Starting Artistic Swimming coaching can be daunting but it is very rewarding. The simplest and best way to get involved is by volunteering as an Artistic Swimming coach at your local club.

The head coach and existing volunteers at the club will help you along the way. But for those just starting out, here are some top tips to help you through those first months.

Volunteering as a coach

The process of volunteering as an Artistic Swimming coach can be split into six stages:

  • Know
  • Contact
  • Prepare
  • Shadow
  • Qualify
  • Coach


You may be thinking “I am just starting out, I don’t know much about Artistic Swimming” and that is fine!

What you do need to know is what are you willing to do, so you want to consider:

  • Which days/sessions do you want to help out with?
  • Is there an age range/ability group that you want to work with?
  • What sort of session are you more interested in – figures, routines, land, stamina, everything?
  • Are you hoping to become a qualified coach or judge in the future?

If you are unsure who you would like to work with then try to watch some sessions to get ideas of how they run and see what you think.


Once you have an idea of those points, it’s time to make contact with someone from the club.

Many clubs have a volunteer coordinator so they are a good point of contact.

If you are unsure who to turn to then the club secretary should be able to direct you to the right person.

There are certain requirements that need to be met when people are volunteering so don’t be surprised if you are asked to fill in some paperwork or become a formal member of the club.

Artistic Swimmers at a training session in the pool


It is useful if you can prepare a bit yourself before you start.

That doesn’t mean hours of reading or teaching yourself about Artistic Swimming.
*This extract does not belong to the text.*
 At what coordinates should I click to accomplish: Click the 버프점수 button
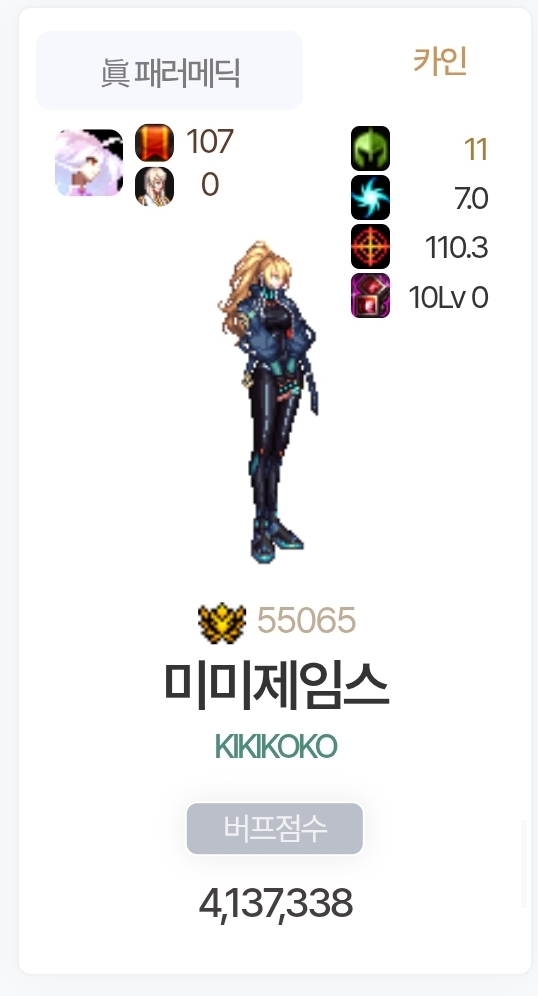[275, 828]
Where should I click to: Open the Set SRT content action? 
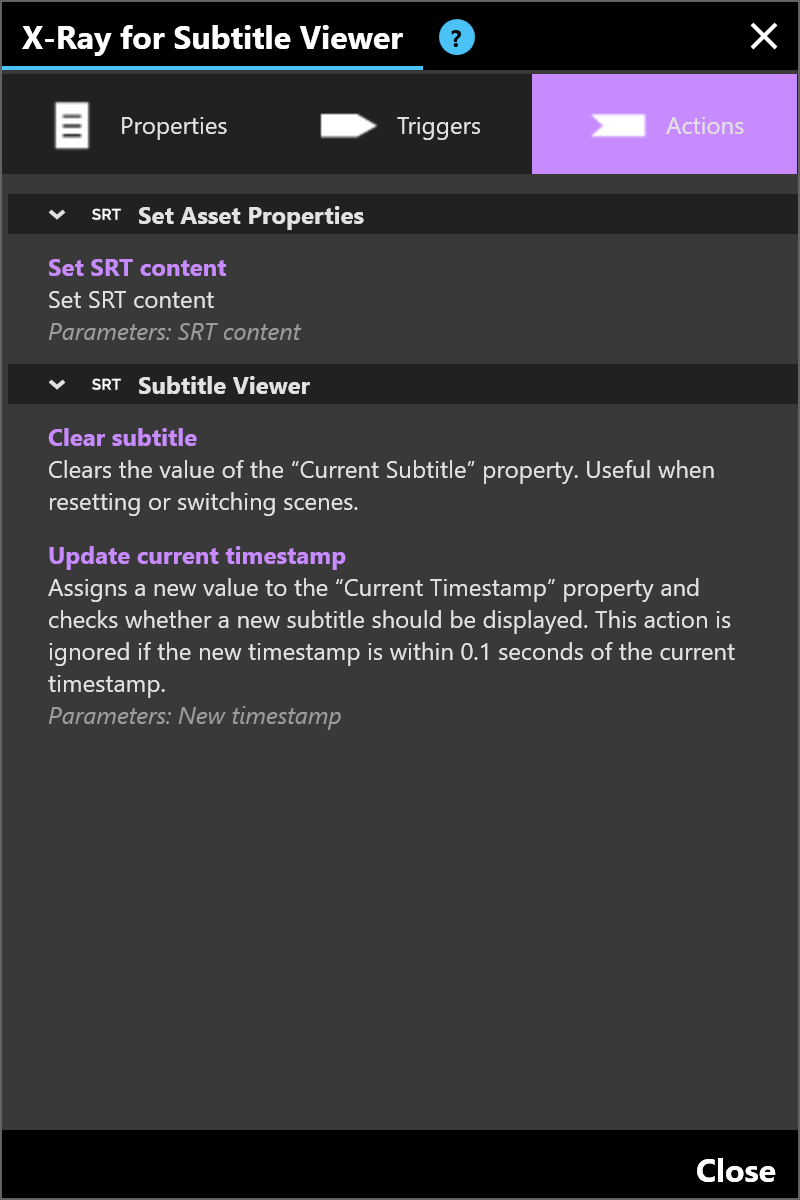tap(137, 268)
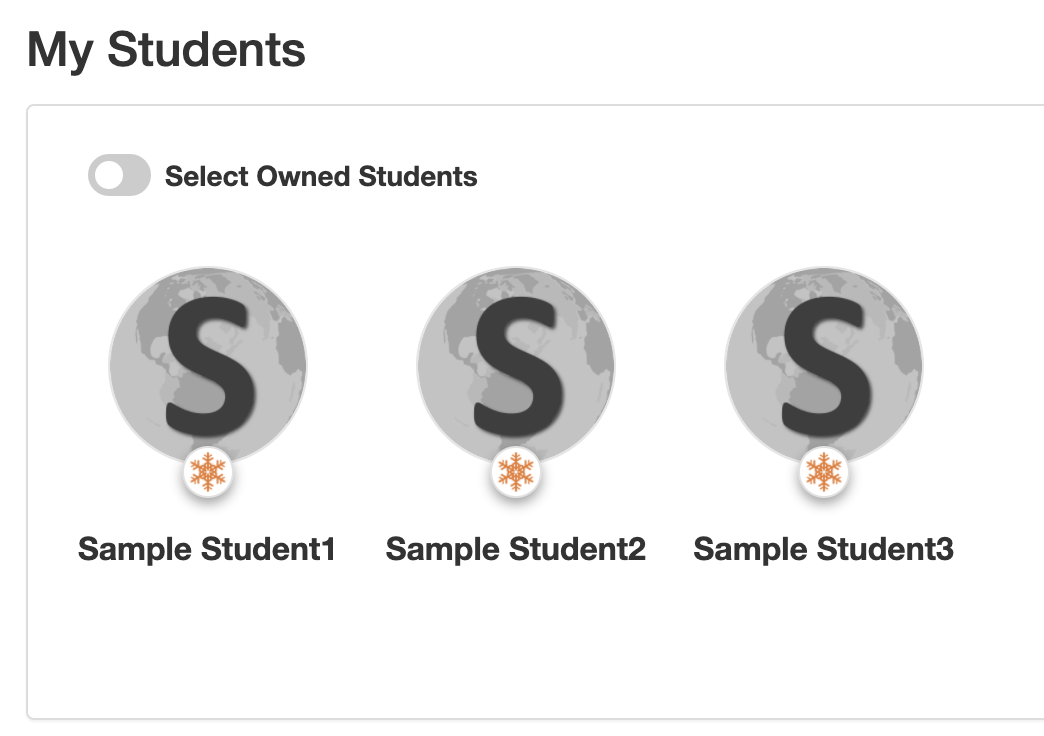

Instead consider these points:

  • Do you have suitable clothing? These are footwear for poolside and appropriate clothes.
  • If you have decided on a group which are working towards a grade then print out that grade and read it through. It doesn’t matter if you don’t understand it right now. Just having it with you means you can look through it when you need it.
  • Introduce yourself to other coaches and explain you are looking at getting into coaching. You may wish to have a chat with one coach in particular if you have chosen a particular group you wish to work with.


Before you take any groups on your own, you should gain some experience by shadowing a current coach.

To start off with this involves literally just standing or sitting with a coach when they work with a group and listening to what they are saying.

Once you feel confident, ask the coach questions about what they are doing and why they are giving that feedback to the swimmers.

Most coaches are happy to help people learn and you can gain a lot from this. You may even start to see faults in skills and be able to give some basic corrections.

British synchronised swimmers training in the water


When you feel ready, it is important to get qualified. A qualification will allow you to get accreditation at competitions and also cover you under the clubs insurance policy.

Currently for Artistic Swimming there are two levels of qualification: assistant coach and coach.

Many volunteers are happy just with the assistant coach qualification but some do progress further.

It’s worth asking your club if there is financial help towards the cost of the course as there are pots of money available.


This is the final step of the process where you work with your own group of swimmers.

There should be a senior coach directing the programme but there will usually be some flexibility for you to tailor parts of sessions.